### Texte source
------
Chef de Bande et aussi ex-agent de la CIA (comme Bongo et Mobutu avec lequel il s’est lié d’une amitié des plus intimes) placé à la tête de son pays, Eyadéma a fondé la légitimité de son pouvoir plus sur la Françafrique que sur les aspirations de ses concitoyens. Son parti, le RPT (Rassemblement du peuple togolais) est un grand bailleur de fonds privilégié du RPR (Rassemblement pour la République), le parti de Chirac. Remarquons en passant la similitude des sigles ! Quand ce parti s’est transformé en novembre 2002 en UMP (Union pour un mouvement populaire que de mauvaises langues ont traduit en « Unis pour manger le pouvoir »), le RPT a envoyé à son congrès fondateur son secrétaire général, Koffi Sama, qui cumulait alors cette fonction avec celle de Premier ministre de l’Etat bandit.
Autant la justice française sait se montrer courtoise à l’égard des hommes politiques, surtout lorsqu’ils sont mêlés aux crimes et délits françafricains, autant la justice bandite togolaise a une capacité extraordinaire d’adopter la posture des trois simiens face à la corruption et aux ignominies de la Bande et de son chef. Faut-il penser que, abonnés aux plus puissants fonctionnaires du numineux qu’ils échangent entre eux (géomanciens, marabouts, prêtres vaudous, etc.), l’un et l’autre jouissent de la baraka qui annihile la perspicacité et le rationalisme du personnel judiciaire soudainement frappé d’amnésie ? Le grand « Magicien » français, ainsi appelé pour sa connaissance supposée de l’Afrique et du Japon aux « Guignols de l’Info », est certainement un bon mime du grand « Baobab » (nom fort que s’est donné le chef de Bande togolais), cet arbre bourré de mystères ensorcelants des savanes africaines. Dans ce contexte, la « fin de l’impunité » prônée par Jacques Chirac lors de l’Exposition coloniale de février 2003 à Paris relève de la fumisterie et n’est pas pour demain.
------
[Extrait du jeu de données]

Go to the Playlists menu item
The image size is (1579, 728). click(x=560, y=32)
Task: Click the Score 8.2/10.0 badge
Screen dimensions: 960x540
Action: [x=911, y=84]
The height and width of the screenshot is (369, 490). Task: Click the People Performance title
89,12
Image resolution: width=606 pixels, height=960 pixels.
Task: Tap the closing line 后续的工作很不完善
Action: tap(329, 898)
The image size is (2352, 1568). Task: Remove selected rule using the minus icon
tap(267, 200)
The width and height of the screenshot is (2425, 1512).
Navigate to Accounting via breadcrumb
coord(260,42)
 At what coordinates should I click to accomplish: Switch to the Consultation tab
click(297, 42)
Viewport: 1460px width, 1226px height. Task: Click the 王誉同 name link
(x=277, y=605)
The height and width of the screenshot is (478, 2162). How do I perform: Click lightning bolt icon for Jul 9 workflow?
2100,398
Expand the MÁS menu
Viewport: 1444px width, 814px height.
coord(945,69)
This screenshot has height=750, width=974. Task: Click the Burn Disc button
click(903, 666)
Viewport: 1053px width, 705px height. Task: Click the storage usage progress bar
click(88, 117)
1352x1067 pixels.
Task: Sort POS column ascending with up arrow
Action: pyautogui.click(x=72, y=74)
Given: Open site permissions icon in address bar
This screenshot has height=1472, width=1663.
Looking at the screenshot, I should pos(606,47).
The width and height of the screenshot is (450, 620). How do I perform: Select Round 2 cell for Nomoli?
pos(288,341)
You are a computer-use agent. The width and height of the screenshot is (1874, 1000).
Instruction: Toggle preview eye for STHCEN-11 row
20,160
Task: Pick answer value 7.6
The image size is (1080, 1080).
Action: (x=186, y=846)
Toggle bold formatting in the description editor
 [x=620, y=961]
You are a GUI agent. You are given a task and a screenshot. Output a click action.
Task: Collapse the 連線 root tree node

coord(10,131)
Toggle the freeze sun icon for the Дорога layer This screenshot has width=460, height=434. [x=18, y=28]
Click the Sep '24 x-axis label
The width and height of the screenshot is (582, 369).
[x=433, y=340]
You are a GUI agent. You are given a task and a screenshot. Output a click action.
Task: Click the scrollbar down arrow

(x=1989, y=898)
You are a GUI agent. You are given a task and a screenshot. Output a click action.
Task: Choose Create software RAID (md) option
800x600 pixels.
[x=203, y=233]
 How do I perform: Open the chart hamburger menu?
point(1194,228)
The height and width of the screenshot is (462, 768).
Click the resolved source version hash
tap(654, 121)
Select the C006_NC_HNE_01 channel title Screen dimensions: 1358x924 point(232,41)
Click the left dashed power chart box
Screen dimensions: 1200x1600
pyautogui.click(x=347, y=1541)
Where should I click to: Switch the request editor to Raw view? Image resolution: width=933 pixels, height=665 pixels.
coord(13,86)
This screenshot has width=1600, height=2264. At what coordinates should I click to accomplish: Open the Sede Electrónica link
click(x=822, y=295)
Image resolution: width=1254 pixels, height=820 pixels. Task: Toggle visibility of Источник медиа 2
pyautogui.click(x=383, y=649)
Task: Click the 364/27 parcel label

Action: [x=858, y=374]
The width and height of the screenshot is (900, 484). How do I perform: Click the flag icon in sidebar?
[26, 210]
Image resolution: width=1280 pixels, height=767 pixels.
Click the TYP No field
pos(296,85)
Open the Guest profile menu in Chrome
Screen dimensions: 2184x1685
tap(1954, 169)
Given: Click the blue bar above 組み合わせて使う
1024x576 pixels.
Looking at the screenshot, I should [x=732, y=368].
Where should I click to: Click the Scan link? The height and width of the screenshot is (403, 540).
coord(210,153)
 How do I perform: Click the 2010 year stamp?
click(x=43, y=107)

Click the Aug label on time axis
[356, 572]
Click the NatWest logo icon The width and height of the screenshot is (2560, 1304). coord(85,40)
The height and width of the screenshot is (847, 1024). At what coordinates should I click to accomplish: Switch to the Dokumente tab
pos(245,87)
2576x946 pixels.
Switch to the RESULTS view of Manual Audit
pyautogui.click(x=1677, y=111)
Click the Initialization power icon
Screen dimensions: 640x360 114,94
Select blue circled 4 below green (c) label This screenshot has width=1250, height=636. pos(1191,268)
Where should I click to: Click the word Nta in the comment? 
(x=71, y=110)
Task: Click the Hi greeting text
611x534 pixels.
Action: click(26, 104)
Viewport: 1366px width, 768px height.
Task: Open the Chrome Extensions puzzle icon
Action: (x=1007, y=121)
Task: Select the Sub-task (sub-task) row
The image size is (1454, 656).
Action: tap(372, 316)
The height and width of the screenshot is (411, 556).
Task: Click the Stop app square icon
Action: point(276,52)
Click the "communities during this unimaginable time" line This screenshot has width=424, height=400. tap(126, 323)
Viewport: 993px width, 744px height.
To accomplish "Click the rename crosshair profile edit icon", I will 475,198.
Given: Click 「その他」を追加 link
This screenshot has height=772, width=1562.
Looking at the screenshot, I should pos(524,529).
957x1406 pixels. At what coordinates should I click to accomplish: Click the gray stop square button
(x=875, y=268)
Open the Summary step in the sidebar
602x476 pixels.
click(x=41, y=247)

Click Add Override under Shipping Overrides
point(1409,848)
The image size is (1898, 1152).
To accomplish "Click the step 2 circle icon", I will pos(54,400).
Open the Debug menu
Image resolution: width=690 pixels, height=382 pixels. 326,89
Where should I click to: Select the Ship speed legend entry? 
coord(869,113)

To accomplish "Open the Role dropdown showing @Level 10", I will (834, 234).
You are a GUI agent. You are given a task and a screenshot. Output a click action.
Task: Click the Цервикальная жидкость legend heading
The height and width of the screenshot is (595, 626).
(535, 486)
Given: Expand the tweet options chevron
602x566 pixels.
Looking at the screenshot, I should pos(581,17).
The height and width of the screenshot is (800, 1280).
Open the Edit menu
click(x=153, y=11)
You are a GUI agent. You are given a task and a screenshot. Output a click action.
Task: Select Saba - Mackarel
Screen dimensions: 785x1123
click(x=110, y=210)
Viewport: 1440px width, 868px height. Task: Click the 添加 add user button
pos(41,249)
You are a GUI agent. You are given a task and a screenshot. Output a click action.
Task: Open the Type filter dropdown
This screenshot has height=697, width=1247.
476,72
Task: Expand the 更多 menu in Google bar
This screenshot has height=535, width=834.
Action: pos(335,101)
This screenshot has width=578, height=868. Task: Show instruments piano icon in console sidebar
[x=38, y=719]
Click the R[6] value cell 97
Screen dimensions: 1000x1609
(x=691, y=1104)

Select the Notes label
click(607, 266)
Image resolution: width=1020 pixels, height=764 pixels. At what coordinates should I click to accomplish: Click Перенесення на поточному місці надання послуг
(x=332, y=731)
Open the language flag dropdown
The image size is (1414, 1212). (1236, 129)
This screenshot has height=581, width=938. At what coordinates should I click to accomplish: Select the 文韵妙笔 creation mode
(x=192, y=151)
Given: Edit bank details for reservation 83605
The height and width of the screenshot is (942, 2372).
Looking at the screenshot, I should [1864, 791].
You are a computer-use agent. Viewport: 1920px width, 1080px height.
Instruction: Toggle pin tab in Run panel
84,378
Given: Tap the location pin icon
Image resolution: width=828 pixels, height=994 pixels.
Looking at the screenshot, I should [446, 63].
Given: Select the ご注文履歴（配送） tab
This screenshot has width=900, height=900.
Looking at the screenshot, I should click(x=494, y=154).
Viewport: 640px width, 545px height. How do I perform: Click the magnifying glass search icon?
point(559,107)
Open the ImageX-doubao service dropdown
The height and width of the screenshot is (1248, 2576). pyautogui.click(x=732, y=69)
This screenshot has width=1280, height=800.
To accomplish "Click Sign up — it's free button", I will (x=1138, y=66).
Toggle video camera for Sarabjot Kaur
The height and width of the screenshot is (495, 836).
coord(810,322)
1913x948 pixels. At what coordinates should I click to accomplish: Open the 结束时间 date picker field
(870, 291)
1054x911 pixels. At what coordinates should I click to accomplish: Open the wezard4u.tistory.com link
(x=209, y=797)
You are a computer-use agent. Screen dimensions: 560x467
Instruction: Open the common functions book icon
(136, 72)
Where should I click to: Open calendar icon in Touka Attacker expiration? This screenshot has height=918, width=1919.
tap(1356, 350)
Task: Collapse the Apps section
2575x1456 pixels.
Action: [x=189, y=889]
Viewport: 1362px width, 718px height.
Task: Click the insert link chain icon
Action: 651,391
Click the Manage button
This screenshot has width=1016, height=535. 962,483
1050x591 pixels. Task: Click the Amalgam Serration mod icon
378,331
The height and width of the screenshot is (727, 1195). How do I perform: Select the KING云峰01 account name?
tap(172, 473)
------
### Exercices
A: Répondez à ces questions sur le texte consacré à Eyadéma :
(i) De quel parti le RPT est-il un grand bailleur de fonds privilégié ?
(ii) Qui le RPT a-t-il envoyé au congrès fondateur de l'UMP ?
(iii) Quel nom fort le chef de Bande togolais s'est-il donné ?
B: Modifiez les enregistrements de la ligne contenant « This screenshot has width=1600, height=2264. » jusqu'à la ligne contenant « click(x=43, y=107) » en remplaçant « How do I perform » par « How can I do », sans rien changer d'autre. Ne redonnez que ces lignes.
Le texte et les enregistrements n'ont aucun lien entre eux.

### Corrigés
A:
(i) Du RPR (Rassemblement pour la République), le parti de Chirac.
(ii) Son secrétaire général, Koffi Sama, alors aussi Premier ministre.
(iii) « Baobab ».

B:
This screenshot has width=1600, height=2264. At what coordinates should I click to accomplish: Open the Sede Electrónica link
click(x=822, y=295)
Image resolution: width=1254 pixels, height=820 pixels. Task: Toggle visibility of Источник медиа 2
pyautogui.click(x=383, y=649)
Task: Click the 364/27 parcel label

Action: [x=858, y=374]
The width and height of the screenshot is (900, 484). How can I do: Click the flag icon in sidebar?
[26, 210]
Image resolution: width=1280 pixels, height=767 pixels.
Click the TYP No field
pos(296,85)
Open the Guest profile menu in Chrome
Screen dimensions: 2184x1685
tap(1954, 169)
Given: Click the blue bar above 組み合わせて使う
1024x576 pixels.
Looking at the screenshot, I should [x=732, y=368].
Where should I click to: Click the Scan link? The height and width of the screenshot is (403, 540).
coord(210,153)
 How can I do: Click the 2010 year stamp?
click(x=43, y=107)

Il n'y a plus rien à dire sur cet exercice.